### Data shown
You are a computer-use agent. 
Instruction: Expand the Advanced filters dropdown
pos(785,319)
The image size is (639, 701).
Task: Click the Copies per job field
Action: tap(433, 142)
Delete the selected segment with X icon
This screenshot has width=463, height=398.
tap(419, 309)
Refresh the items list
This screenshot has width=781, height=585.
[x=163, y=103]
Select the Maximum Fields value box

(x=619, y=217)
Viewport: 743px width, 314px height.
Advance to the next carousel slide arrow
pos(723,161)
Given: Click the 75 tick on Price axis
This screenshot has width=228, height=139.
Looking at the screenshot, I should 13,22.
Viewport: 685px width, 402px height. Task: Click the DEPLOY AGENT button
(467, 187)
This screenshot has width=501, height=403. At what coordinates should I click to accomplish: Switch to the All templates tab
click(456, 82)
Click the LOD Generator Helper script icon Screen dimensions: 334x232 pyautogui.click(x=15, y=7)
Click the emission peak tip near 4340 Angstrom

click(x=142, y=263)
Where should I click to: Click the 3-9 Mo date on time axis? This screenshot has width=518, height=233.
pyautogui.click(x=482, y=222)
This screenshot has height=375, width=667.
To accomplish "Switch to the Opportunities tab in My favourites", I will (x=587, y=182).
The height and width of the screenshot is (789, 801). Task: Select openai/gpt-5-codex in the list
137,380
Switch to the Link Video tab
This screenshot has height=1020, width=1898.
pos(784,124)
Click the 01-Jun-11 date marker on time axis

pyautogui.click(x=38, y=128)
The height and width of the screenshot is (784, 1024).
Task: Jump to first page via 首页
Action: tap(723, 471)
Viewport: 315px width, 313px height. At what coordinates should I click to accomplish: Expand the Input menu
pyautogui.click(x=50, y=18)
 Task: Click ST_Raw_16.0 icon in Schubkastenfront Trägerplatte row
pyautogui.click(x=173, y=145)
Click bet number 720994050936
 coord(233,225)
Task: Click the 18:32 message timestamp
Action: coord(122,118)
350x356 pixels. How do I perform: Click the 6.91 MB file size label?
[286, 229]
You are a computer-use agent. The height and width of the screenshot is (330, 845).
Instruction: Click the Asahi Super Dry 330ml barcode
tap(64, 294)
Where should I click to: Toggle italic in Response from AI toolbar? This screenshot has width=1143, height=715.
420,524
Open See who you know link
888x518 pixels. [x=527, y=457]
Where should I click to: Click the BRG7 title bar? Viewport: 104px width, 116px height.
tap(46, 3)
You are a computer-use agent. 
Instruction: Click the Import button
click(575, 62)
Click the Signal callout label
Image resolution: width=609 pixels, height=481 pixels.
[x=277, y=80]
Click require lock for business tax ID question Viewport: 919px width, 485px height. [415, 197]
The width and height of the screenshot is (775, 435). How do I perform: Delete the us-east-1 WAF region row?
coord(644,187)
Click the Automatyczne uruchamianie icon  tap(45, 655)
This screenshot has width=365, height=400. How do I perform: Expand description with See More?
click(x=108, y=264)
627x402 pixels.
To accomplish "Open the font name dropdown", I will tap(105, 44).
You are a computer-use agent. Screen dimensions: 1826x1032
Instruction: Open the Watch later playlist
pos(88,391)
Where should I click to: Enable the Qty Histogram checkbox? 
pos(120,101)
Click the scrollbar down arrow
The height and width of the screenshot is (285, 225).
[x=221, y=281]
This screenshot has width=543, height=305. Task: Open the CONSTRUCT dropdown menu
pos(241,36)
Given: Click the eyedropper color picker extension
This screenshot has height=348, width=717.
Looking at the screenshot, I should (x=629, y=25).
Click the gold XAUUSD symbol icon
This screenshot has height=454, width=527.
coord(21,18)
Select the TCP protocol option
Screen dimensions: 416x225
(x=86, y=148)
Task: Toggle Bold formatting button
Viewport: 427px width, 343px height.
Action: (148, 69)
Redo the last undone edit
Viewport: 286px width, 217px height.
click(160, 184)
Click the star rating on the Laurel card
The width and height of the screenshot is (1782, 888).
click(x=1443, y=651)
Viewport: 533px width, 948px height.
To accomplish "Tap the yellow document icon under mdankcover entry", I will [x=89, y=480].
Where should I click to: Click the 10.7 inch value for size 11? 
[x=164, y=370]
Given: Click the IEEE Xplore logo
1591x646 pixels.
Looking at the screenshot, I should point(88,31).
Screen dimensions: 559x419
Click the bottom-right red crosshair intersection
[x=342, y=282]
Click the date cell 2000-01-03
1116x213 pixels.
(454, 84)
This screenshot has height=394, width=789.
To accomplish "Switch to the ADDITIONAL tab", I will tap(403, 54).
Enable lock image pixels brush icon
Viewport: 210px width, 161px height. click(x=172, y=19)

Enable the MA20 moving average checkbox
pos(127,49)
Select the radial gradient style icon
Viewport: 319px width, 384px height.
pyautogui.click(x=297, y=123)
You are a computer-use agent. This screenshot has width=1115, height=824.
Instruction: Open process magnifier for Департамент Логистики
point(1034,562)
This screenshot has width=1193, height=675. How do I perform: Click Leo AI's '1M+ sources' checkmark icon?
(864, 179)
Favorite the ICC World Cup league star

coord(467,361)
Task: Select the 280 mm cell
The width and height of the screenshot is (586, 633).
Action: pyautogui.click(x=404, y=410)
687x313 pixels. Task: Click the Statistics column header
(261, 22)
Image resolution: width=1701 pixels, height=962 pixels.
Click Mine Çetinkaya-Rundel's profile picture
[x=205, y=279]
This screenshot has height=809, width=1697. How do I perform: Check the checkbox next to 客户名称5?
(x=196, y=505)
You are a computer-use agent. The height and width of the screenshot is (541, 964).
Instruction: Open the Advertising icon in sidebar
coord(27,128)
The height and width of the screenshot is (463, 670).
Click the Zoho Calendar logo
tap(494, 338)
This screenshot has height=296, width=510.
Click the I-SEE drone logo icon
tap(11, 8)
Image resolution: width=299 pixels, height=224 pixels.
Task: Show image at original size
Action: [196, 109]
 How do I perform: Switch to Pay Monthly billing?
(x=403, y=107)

### What you will do
Reproduce all of the records above, substituting "LAUNCH AGENT" for "DEPLOY AGENT" and leaving everything else unchanged.

### Written answer
You are a computer-use agent. 
Instruction: Expand the Advanced filters dropdown
pos(785,319)
The image size is (639, 701).
Task: Click the Copies per job field
Action: tap(433, 142)
Delete the selected segment with X icon
This screenshot has width=463, height=398.
tap(419, 309)
Refresh the items list
This screenshot has width=781, height=585.
[x=163, y=103]
Select the Maximum Fields value box

(x=619, y=217)
Viewport: 743px width, 314px height.
Advance to the next carousel slide arrow
pos(723,161)
Given: Click the 75 tick on Price axis
This screenshot has width=228, height=139.
Looking at the screenshot, I should 13,22.
Viewport: 685px width, 402px height. Task: Click the LAUNCH AGENT button
(467, 187)
This screenshot has width=501, height=403. At what coordinates should I click to accomplish: Switch to the All templates tab
click(456, 82)
Click the LOD Generator Helper script icon Screen dimensions: 334x232 pyautogui.click(x=15, y=7)
Click the emission peak tip near 4340 Angstrom

click(x=142, y=263)
Where should I click to: Click the 3-9 Mo date on time axis? This screenshot has width=518, height=233.
pyautogui.click(x=482, y=222)
This screenshot has height=375, width=667.
To accomplish "Switch to the Opportunities tab in My favourites", I will (x=587, y=182).
The height and width of the screenshot is (789, 801). Task: Select openai/gpt-5-codex in the list
137,380
Switch to the Link Video tab
This screenshot has height=1020, width=1898.
pos(784,124)
Click the 01-Jun-11 date marker on time axis

pyautogui.click(x=38, y=128)
The height and width of the screenshot is (784, 1024).
Task: Jump to first page via 首页
Action: tap(723, 471)
Viewport: 315px width, 313px height. At what coordinates should I click to accomplish: Expand the Input menu
pyautogui.click(x=50, y=18)
 Task: Click ST_Raw_16.0 icon in Schubkastenfront Trägerplatte row
pyautogui.click(x=173, y=145)
Click bet number 720994050936
 coord(233,225)
Task: Click the 18:32 message timestamp
Action: coord(122,118)
350x356 pixels. How do I perform: Click the 6.91 MB file size label?
[286, 229]
You are a computer-use agent. The height and width of the screenshot is (330, 845).
Instruction: Click the Asahi Super Dry 330ml barcode
tap(64, 294)
Where should I click to: Toggle italic in Response from AI toolbar? This screenshot has width=1143, height=715.
420,524
Open See who you know link
888x518 pixels. [x=527, y=457]
Where should I click to: Click the BRG7 title bar? Viewport: 104px width, 116px height.
tap(46, 3)
You are a computer-use agent. 
Instruction: Click the Import button
click(575, 62)
Click the Signal callout label
Image resolution: width=609 pixels, height=481 pixels.
[x=277, y=80]
Click require lock for business tax ID question Viewport: 919px width, 485px height. [415, 197]
The width and height of the screenshot is (775, 435). How do I perform: Delete the us-east-1 WAF region row?
coord(644,187)
Click the Automatyczne uruchamianie icon  tap(45, 655)
This screenshot has width=365, height=400. How do I perform: Expand description with See More?
click(x=108, y=264)
627x402 pixels.
To accomplish "Open the font name dropdown", I will tap(105, 44).
You are a computer-use agent. Screen dimensions: 1826x1032
Instruction: Open the Watch later playlist
pos(88,391)
Where should I click to: Enable the Qty Histogram checkbox? 
pos(120,101)
Click the scrollbar down arrow
The height and width of the screenshot is (285, 225).
[x=221, y=281]
This screenshot has width=543, height=305. Task: Open the CONSTRUCT dropdown menu
pos(241,36)
Given: Click the eyedropper color picker extension
This screenshot has height=348, width=717.
Looking at the screenshot, I should (x=629, y=25).
Click the gold XAUUSD symbol icon
This screenshot has height=454, width=527.
coord(21,18)
Select the TCP protocol option
Screen dimensions: 416x225
(x=86, y=148)
Task: Toggle Bold formatting button
Viewport: 427px width, 343px height.
Action: (148, 69)
Redo the last undone edit
Viewport: 286px width, 217px height.
click(160, 184)
Click the star rating on the Laurel card
The width and height of the screenshot is (1782, 888).
click(x=1443, y=651)
Viewport: 533px width, 948px height.
To accomplish "Tap the yellow document icon under mdankcover entry", I will [x=89, y=480].
Where should I click to: Click the 10.7 inch value for size 11? 
[x=164, y=370]
Given: Click the IEEE Xplore logo
1591x646 pixels.
Looking at the screenshot, I should point(88,31).
Screen dimensions: 559x419
Click the bottom-right red crosshair intersection
[x=342, y=282]
Click the date cell 2000-01-03
1116x213 pixels.
(454, 84)
This screenshot has height=394, width=789.
To accomplish "Switch to the ADDITIONAL tab", I will tap(403, 54).
Enable lock image pixels brush icon
Viewport: 210px width, 161px height. click(x=172, y=19)

Enable the MA20 moving average checkbox
pos(127,49)
Select the radial gradient style icon
Viewport: 319px width, 384px height.
pyautogui.click(x=297, y=123)
You are a computer-use agent. This screenshot has width=1115, height=824.
Instruction: Open process magnifier for Департамент Логистики
point(1034,562)
This screenshot has width=1193, height=675. How do I perform: Click Leo AI's '1M+ sources' checkmark icon?
(864, 179)
Favorite the ICC World Cup league star

coord(467,361)
Task: Select the 280 mm cell
The width and height of the screenshot is (586, 633).
Action: pyautogui.click(x=404, y=410)
687x313 pixels. Task: Click the Statistics column header
(261, 22)
Image resolution: width=1701 pixels, height=962 pixels.
Click Mine Çetinkaya-Rundel's profile picture
[x=205, y=279]
This screenshot has height=809, width=1697. How do I perform: Check the checkbox next to 客户名称5?
(x=196, y=505)
You are a computer-use agent. The height and width of the screenshot is (541, 964).
Instruction: Open the Advertising icon in sidebar
coord(27,128)
The height and width of the screenshot is (463, 670).
Click the Zoho Calendar logo
tap(494, 338)
This screenshot has height=296, width=510.
Click the I-SEE drone logo icon
tap(11, 8)
Image resolution: width=299 pixels, height=224 pixels.
Task: Show image at original size
Action: [196, 109]
 How do I perform: Switch to Pay Monthly billing?
(x=403, y=107)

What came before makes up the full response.